Pipeline chains preprocessing and modeling steps so that fit on the pipeline only fits the preprocessor on training data. Cross-validation with a pipeline is leak-free.

from sklearn.pipeline import Pipeline
from sklearn.impute import SimpleImputer
from sklearn.preprocessing import StandardScaler
from sklearn.linear_model import LogisticRegression
from sklearn.model_selection import cross_val_score

pipeline = Pipeline([
    ("impute",  SimpleImputer(strategy="median")),
    ("scale",   StandardScaler()),
    ("model",   LogisticRegression(max_iter=1000))
])

# cross_val_score refits the entire pipeline on each fold's training set
scores = cross_val_score(pipeline, X, y, cv=5, scoring="roc_auc")
print(f"CV AUC: {scores.mean():.4f} ± {scores.std():.4f}")

Temporal Ordering — No Future Data in Time Series

When your data has a time dimension, never train on data from after the validation period. Split by time, not randomly.

df = df.sort_values("date")

cutoff = pd.Timestamp("2024-01-01")
train_df = df[df["date"] < cutoff]
test_df  = df[df["date"] >= cutoff]

# Fit all encoders and scalers on train_df only
target_means = train_df.groupby("store_id")["sales"].mean()
test_df["store_target_enc"] = test_df["store_id"].map(target_means)

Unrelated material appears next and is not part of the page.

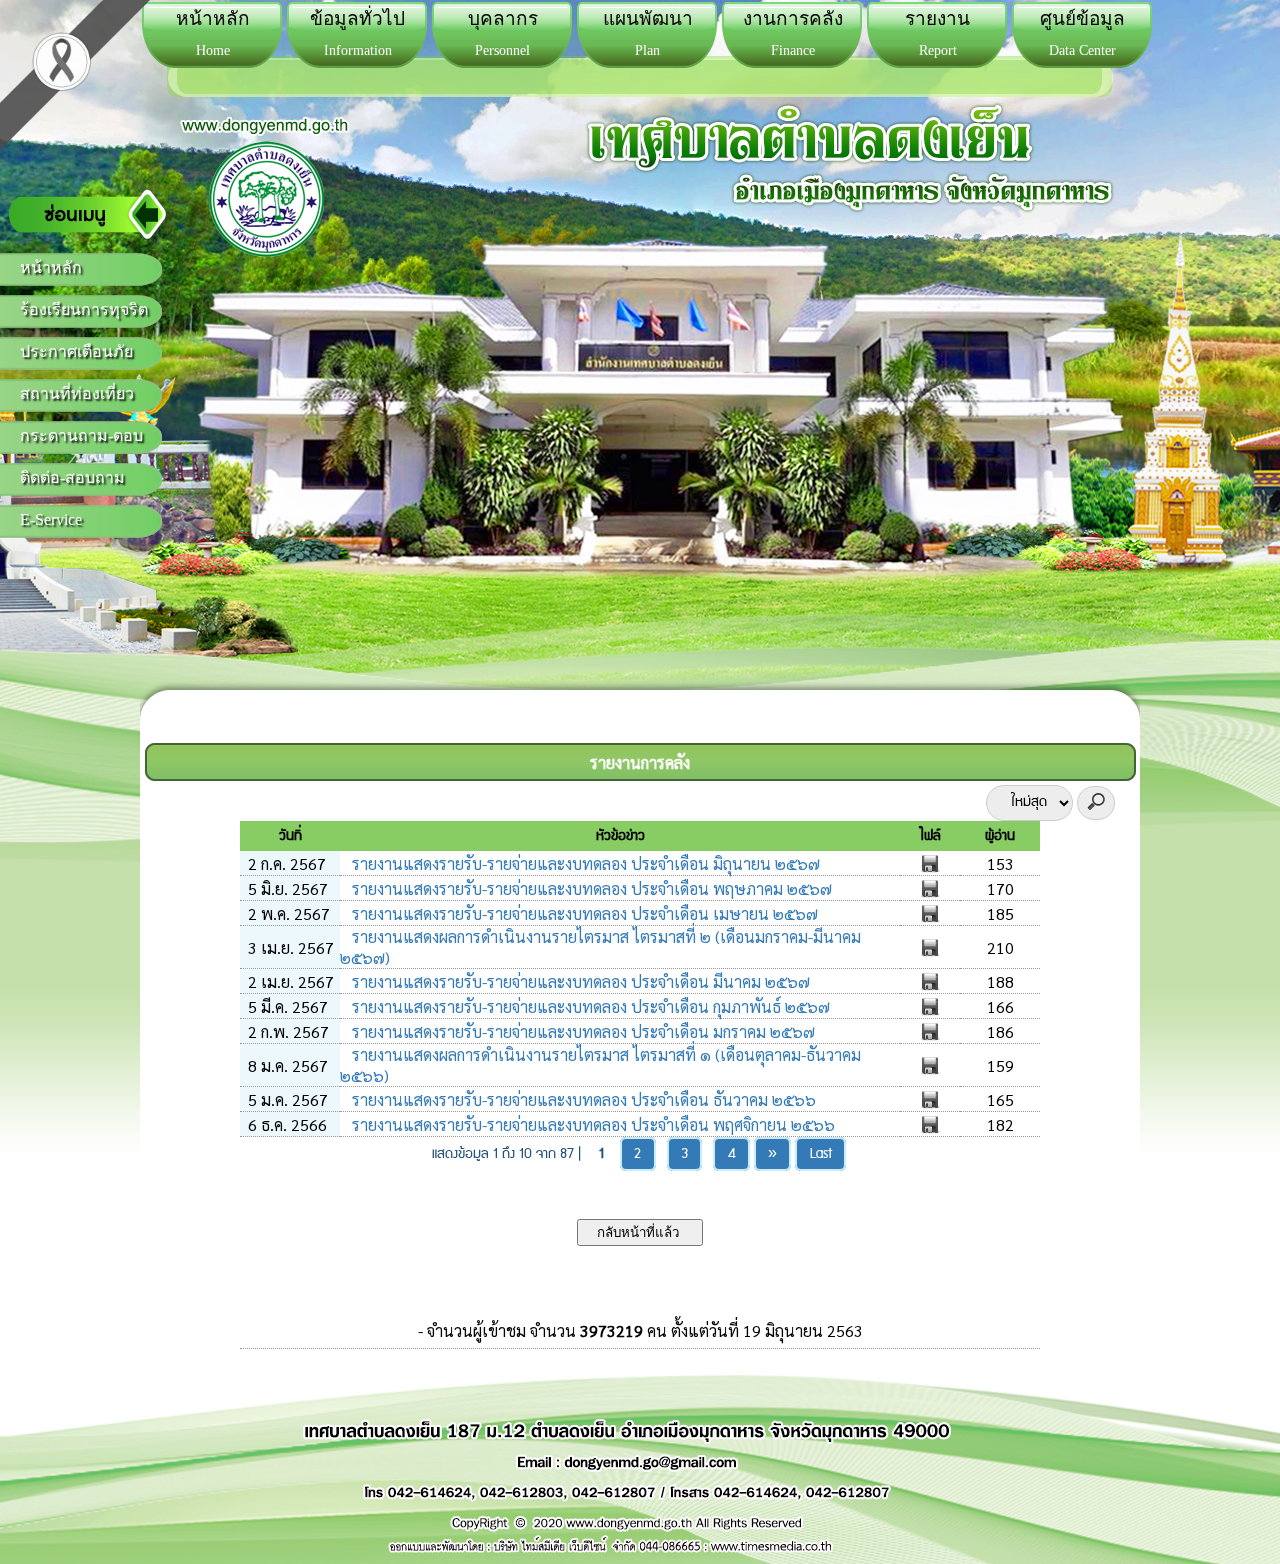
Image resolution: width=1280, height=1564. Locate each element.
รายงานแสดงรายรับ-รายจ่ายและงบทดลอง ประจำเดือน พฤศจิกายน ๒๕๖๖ (591, 1124)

Leakage Red Flags Checklist

# Common leak patterns — check your feature set against these

# 1. Future information in a time-based problem
#    e.g., "total sales for this store" computed over the full dataset
#    Fix: compute rolling/historical aggregates from train-period data only

# 2. Target-derived features computed before the split
#    e.g., target encoding fitted on the full dataset
#    Fix: fit inside cross-validation folds or use smoothed leave-one-out encoding

# 3. Post-event features
#    e.g., "claim amount" as a feature when predicting "will file a claim"
#    Fix: remove any feature that is logically caused by the target

# 4. ID columns leaking through
#    e.g., sequential user_id where lower IDs correspond to a different time period
#    Fix: exclude IDs from features; they carry no causal signal

# 5. Preprocessing fitted on the full dataset before cross-validation
#    Fix: wrap all preprocessing in a Pipeline and use cross_val_score on the pipeline

Success

A simple rule: anything that requires knowledge of the full dataset (including the test set) to compute is a potential leak. Run every preprocessing step inside a Pipeline and validate with cross_val_score — not a manual train/test split — to catch leakage automatically.